Exercise directions: Copy every entry below, replacing "Viewport" with "Display area" and leaving the rest as it is.

Available records:

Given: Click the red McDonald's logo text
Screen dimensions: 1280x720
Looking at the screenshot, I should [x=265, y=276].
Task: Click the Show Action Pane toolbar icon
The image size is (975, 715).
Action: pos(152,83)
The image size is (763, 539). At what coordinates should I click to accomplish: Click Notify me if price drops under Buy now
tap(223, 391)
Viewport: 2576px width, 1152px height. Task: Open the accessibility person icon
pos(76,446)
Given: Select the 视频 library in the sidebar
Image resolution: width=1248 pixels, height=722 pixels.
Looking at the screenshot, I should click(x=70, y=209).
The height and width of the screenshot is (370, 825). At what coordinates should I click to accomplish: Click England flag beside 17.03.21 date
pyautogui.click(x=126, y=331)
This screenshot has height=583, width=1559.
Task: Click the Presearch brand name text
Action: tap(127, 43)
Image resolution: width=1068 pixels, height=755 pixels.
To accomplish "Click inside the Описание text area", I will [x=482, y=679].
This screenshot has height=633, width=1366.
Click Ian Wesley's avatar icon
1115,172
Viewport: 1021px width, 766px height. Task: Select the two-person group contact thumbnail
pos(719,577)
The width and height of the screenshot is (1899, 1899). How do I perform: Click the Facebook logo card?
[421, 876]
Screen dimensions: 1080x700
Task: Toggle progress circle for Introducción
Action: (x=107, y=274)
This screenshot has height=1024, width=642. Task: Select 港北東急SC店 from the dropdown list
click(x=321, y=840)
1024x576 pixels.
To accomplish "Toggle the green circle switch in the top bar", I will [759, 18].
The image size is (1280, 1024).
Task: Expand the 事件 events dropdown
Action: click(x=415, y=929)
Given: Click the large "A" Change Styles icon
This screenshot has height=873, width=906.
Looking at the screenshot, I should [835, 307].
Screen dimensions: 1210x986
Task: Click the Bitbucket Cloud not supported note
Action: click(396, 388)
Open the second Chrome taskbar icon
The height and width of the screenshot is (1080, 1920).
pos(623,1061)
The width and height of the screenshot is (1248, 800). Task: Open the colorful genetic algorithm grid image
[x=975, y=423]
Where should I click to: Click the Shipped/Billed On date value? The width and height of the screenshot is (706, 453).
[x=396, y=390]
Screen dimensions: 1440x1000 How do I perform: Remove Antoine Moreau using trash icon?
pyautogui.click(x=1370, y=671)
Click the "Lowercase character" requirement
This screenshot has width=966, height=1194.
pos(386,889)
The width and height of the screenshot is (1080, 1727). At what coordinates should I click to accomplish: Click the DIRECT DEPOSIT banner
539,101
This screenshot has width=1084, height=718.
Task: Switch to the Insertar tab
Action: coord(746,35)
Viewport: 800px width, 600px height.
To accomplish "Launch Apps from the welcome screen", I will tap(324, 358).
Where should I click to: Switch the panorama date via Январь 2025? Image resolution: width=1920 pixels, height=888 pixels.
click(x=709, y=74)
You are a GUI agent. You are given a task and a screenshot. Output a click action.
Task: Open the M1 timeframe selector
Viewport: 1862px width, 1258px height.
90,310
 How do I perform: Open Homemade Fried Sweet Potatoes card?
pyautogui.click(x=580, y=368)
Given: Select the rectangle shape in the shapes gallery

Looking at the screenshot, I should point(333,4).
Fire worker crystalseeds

Task solution:
Given: Click the red McDonald's logo text
Screen dimensions: 1280x720
Looking at the screenshot, I should [x=265, y=276].
Task: Click the Show Action Pane toolbar icon
The image size is (975, 715).
Action: pos(152,83)
The image size is (763, 539). At what coordinates should I click to accomplish: Click Notify me if price drops under Buy now
tap(223, 391)
Display area: 2576px width, 1152px height. Task: Open the accessibility person icon
pos(76,446)
Given: Select the 视频 library in the sidebar
Image resolution: width=1248 pixels, height=722 pixels.
Looking at the screenshot, I should click(x=70, y=209).
The height and width of the screenshot is (370, 825). At what coordinates should I click to accomplish: Click England flag beside 17.03.21 date
pyautogui.click(x=126, y=331)
This screenshot has height=583, width=1559.
Task: Click the Presearch brand name text
Action: tap(127, 43)
Image resolution: width=1068 pixels, height=755 pixels.
To accomplish "Click inside the Описание text area", I will [x=482, y=679].
This screenshot has height=633, width=1366.
Click Ian Wesley's avatar icon
1115,172
Display area: 1021px width, 766px height. Task: Select the two-person group contact thumbnail
pos(719,577)
The width and height of the screenshot is (1899, 1899). How do I perform: Click the Facebook logo card?
[421, 876]
Screen dimensions: 1080x700
Task: Toggle progress circle for Introducción
Action: (x=107, y=274)
This screenshot has height=1024, width=642. Task: Select 港北東急SC店 from the dropdown list
click(x=321, y=840)
1024x576 pixels.
To accomplish "Toggle the green circle switch in the top bar", I will [759, 18].
The image size is (1280, 1024).
Task: Expand the 事件 events dropdown
Action: click(x=415, y=929)
Given: Click the large "A" Change Styles icon
This screenshot has height=873, width=906.
Looking at the screenshot, I should [835, 307].
Screen dimensions: 1210x986
Task: Click the Bitbucket Cloud not supported note
Action: click(396, 388)
Open the second Chrome taskbar icon
The height and width of the screenshot is (1080, 1920).
pos(623,1061)
The width and height of the screenshot is (1248, 800). Task: Open the colorful genetic algorithm grid image
[x=975, y=423]
Where should I click to: Click the Shipped/Billed On date value? The width and height of the screenshot is (706, 453).
[x=396, y=390]
Screen dimensions: 1440x1000 How do I perform: Remove Antoine Moreau using trash icon?
pyautogui.click(x=1370, y=671)
Click the "Lowercase character" requirement
This screenshot has width=966, height=1194.
pos(386,889)
The width and height of the screenshot is (1080, 1727). At what coordinates should I click to accomplish: Click the DIRECT DEPOSIT banner
539,101
This screenshot has width=1084, height=718.
Task: Switch to the Insertar tab
Action: coord(746,35)
Display area: 800px width, 600px height.
To accomplish "Launch Apps from the welcome screen", I will tap(324, 358).
Where should I click to: Switch the panorama date via Январь 2025? Image resolution: width=1920 pixels, height=888 pixels.
click(x=709, y=74)
You are a GUI agent. You are given a task and a screenshot. Output a click action.
Task: Open the M1 timeframe selector
Display area: 1862px width, 1258px height.
90,310
 How do I perform: Open Homemade Fried Sweet Potatoes card?
pyautogui.click(x=580, y=368)
Given: Select the rectangle shape in the shapes gallery

Looking at the screenshot, I should point(333,4).
Fire worker crystalseeds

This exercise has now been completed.